Of all the dualities we employ for our survival, none is more fundamental than that of “self” and “other.” We learn that duality early on and apply it ever after. At the same time, our ordinary concept of “self” is often narrowly defined, and from the vantage point of Zen teachings, it is largely illusory. Broadly speaking, we tend to think of our “self” as something solid or at least continuous from decade to decade. And because our personal experiences differ from those of other people, we tend to view ourselves as separate from everyone and everything else. Our culture of individualism fervently supports that view.
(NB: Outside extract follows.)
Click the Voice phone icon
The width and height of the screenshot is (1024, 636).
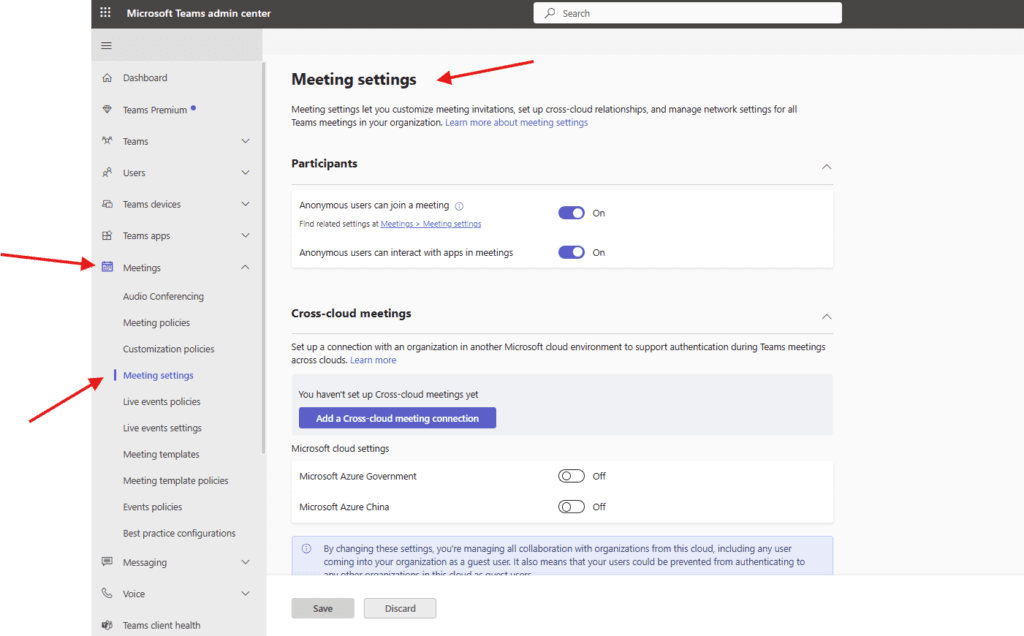(x=107, y=594)

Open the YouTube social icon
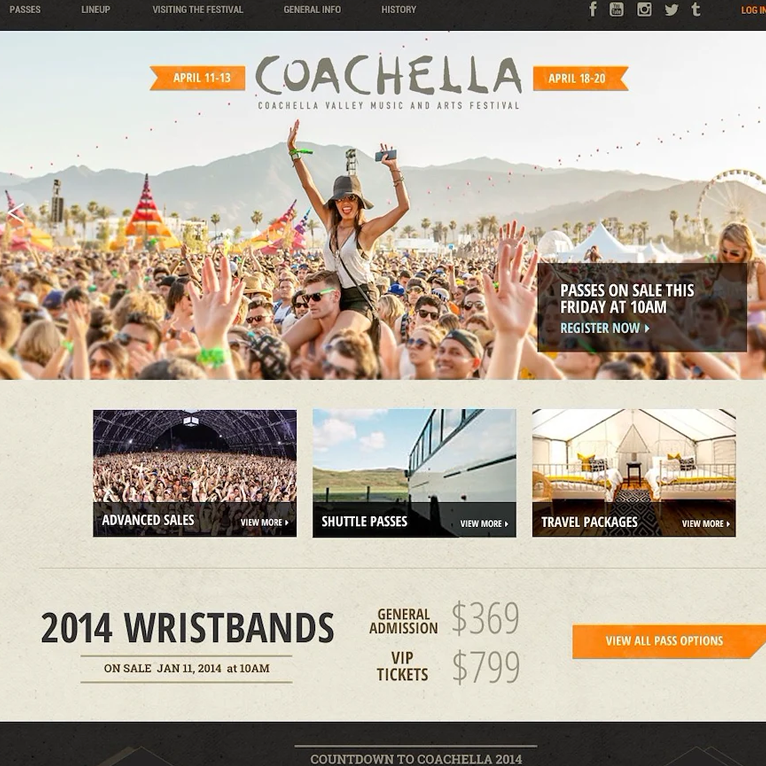pos(616,9)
Yet reality teaches otherwise. If we take “the backward step that illuminates the self,” as Zen master Eihei Dogen (1200-1253) enjoins us to do, what we are likely to observe is a swift-flowing stream of information, impressions, memories, judgments, opinions, fantasies, and other mental phenomena, from which we construct and defend a coherent “self.” We may think of that construct as akin to a stone, but in reality it more resembles a whirlpool. And far from being separate, it co-exists in a dynamic, interdependent relationship with the web of life, natural and human. In her book Mindfully Green, the environmentalist Stephanie Kaza describes that relationship in this way:
Each of us reflects the day’s weather and the mood in our household. We act from the legacy of our parents’ values and the deeply familiar psychological habits of our families of origin. We speak from our knowledge of woods and streams or oceans and beaches. We offer an opinion as a member of a company or agency. Looking closely at our situation, it becomes obvious: we don’t exist apart from these systems.
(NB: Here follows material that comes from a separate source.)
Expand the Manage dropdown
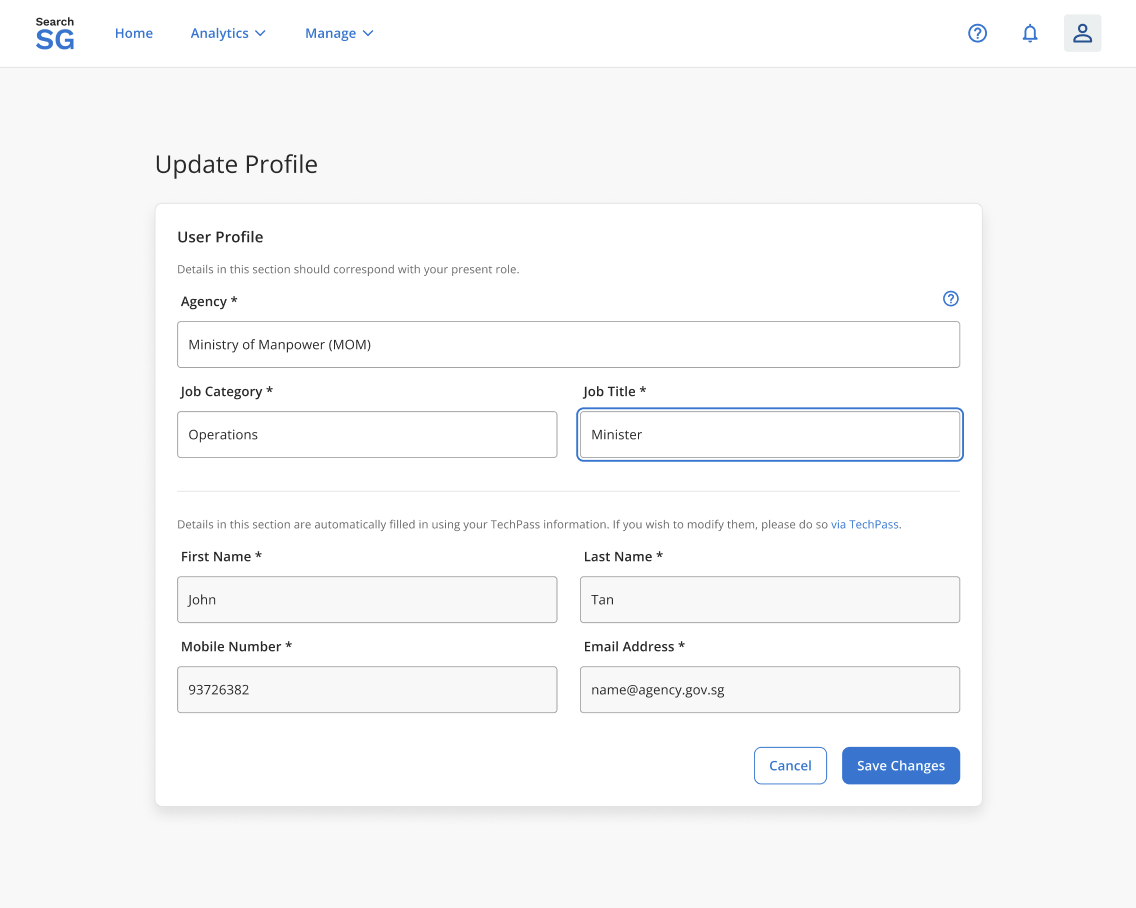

Viewed in this light, the simple duality of self and other loses much of its meaning. Like any one part of our bodies, the so-called self possesses a recognizable identity, but it also co-exists in an ever-changing relationship with multiple systems and the one body of undifferentiated reality.
“The mind divides,” Zen teachings tell us, “and the heart unites.” Can we keep the mind and heart in balance, knowing that our true self is inseparable from the one, indivisible body of the world? Perhaps not all the time. But as an effort in that direction, we can remind ourselves that “self” and “other,” in the language of Zen, are “not two, not one”: two in conventional, relative terms, but one with respect to the unity of all life.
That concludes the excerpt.